Please state how many lines below include the word "will"; the reply should be the number only.

━━ Extracted information ━━

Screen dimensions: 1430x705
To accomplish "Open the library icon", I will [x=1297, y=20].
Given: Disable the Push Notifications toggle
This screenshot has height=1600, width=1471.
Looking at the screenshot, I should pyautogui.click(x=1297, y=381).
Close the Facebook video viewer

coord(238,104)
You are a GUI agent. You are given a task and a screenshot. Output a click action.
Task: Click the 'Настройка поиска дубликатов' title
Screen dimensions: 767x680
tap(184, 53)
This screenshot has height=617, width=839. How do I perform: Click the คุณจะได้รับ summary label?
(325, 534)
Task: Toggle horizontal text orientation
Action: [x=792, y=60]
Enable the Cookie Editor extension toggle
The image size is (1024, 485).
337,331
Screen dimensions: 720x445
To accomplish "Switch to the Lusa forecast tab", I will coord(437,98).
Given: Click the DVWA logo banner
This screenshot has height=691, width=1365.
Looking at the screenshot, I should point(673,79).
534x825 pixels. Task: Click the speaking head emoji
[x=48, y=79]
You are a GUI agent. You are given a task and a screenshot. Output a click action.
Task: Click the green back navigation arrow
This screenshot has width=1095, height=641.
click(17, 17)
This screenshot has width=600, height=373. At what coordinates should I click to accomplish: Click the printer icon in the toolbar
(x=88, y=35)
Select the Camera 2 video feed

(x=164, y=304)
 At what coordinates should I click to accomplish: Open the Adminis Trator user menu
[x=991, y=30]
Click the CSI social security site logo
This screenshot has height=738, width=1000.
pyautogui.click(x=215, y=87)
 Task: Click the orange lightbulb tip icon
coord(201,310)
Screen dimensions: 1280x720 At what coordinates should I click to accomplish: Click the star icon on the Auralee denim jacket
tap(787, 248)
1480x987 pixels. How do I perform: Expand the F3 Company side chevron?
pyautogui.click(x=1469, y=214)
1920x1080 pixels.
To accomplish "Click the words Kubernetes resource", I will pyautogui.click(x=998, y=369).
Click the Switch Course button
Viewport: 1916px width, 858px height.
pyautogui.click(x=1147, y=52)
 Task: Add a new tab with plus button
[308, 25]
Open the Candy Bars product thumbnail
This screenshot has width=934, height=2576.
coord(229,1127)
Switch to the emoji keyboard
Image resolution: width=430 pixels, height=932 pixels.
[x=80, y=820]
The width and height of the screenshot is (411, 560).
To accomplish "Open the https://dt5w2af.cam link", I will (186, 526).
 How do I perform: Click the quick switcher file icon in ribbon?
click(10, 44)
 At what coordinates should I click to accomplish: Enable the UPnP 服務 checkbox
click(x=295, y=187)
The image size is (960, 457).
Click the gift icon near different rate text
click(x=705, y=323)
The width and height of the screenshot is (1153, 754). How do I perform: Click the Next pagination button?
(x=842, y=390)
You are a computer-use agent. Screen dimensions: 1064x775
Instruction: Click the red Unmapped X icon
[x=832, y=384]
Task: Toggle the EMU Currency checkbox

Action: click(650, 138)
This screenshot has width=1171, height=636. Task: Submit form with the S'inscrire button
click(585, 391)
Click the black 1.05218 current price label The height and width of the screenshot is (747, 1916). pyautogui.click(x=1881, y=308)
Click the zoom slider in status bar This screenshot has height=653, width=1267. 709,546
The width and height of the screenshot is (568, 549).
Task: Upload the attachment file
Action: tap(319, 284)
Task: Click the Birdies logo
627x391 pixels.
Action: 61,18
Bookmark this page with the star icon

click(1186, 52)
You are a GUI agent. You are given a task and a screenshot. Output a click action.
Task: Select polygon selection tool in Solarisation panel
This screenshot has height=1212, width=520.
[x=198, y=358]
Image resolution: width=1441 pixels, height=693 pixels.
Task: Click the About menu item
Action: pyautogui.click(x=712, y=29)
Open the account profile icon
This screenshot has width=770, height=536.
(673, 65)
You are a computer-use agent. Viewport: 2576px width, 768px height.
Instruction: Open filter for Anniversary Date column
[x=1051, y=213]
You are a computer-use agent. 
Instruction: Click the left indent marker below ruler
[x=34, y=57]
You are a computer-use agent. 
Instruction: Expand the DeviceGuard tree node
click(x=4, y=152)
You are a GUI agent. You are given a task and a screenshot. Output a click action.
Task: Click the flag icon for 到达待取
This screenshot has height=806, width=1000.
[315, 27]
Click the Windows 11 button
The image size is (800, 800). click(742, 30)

━━━

Exercise result –
4